In the last few years, the firearms industry and the knife industry to a certain extent have embraced machine tool coatings with an increasing frequency. Machine tools like endmills, lathe inserts, etc are bits of metal that are spun at high speed into other bits of metal to make things. For instance, depending on the diameter of the steel the lathe insert can be cutting with the steel contacting it at over 2000RPM. This creates a ton of heat from the friction (believe me I have the chip burns to prove it) and in a normal untreated insert or endmill, this would wear the tool down. Thankfully coatings such as DLC (diamond like carbon) and TiN(titanium nitride) have come onto the scene.

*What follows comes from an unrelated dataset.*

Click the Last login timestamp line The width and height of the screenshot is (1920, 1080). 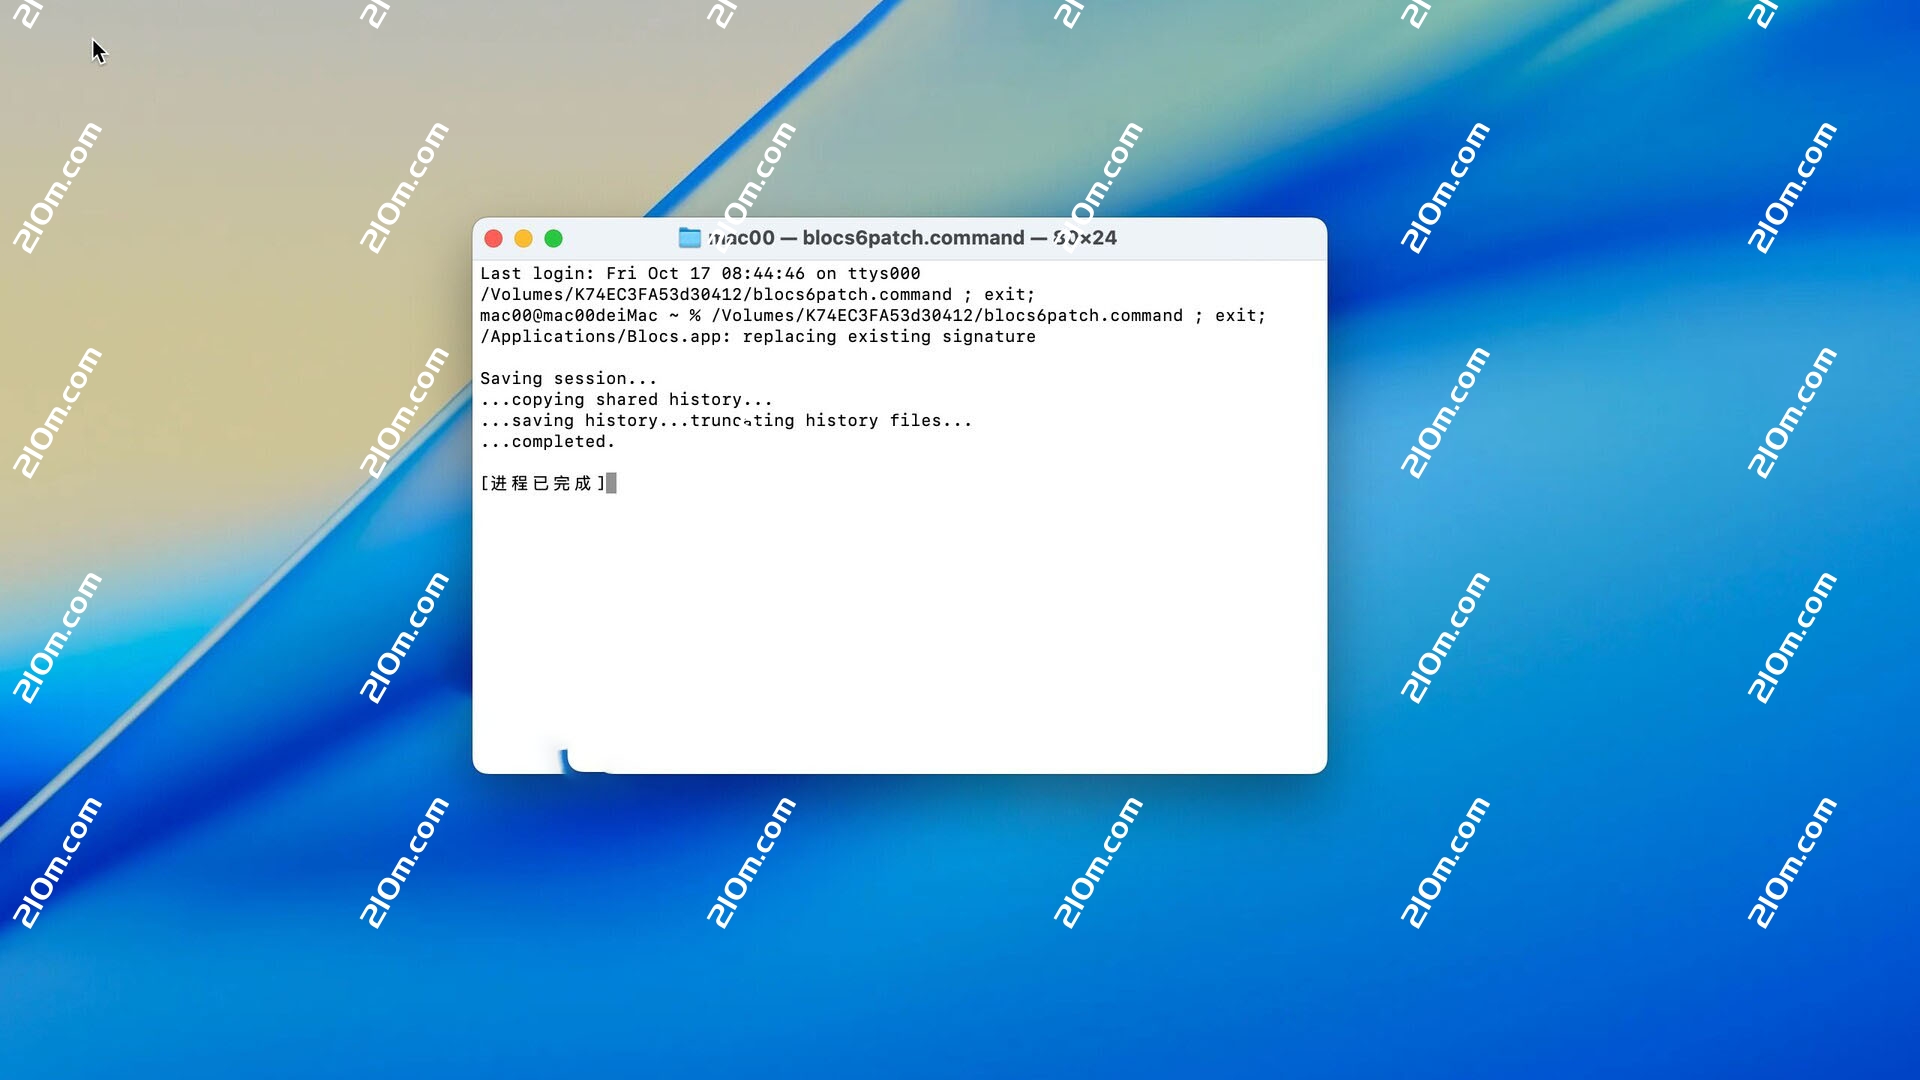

DLC coatings are done in a vacuum and are used everywhere from NASCAR to the razor blades you use on your face. DLC bonds SP2 and SP3 carbon hybrids to the surface of the material which can be glass, plastic or metal. This is done in a vacuum chamber using physical vapor deposition (PVD).

Here is a sciency quote and picture that better describe the process than I can.


Source

DLC thin-film is produced in the high-vacumn environment inside the Nanocoat 1000 machine chamber by a physical vapor deposition (PVD) process. During the PVD process, benzene is disassociated and ionized by a DC arc discharge (plasma). The resulting ions migrate towards the substrate to be coated which is negatively biased relative to the plasma. Collisions between ions in the gas phase result in the formation of both SP2 and SP3 bonded carbon structures which are then deposited on the substrate surface. As this is a PVD process, no chemistry takes place on the substrate surface and, thus, the substrate temperature can be less than 200° C.
DLC Ion Gun Diagram

What all that science mumbo jumbo boils down to is that the material doesn’t need to be heated very hot meaning the underlying material ie the knife, bolt, barrel etc keeps its base characteristics while a very very thin film smaller then a human hair significantly increasing wear resistance, reducing friction and giving the part an awesome black coating. This leads to your finish holding up better then traditional blueing.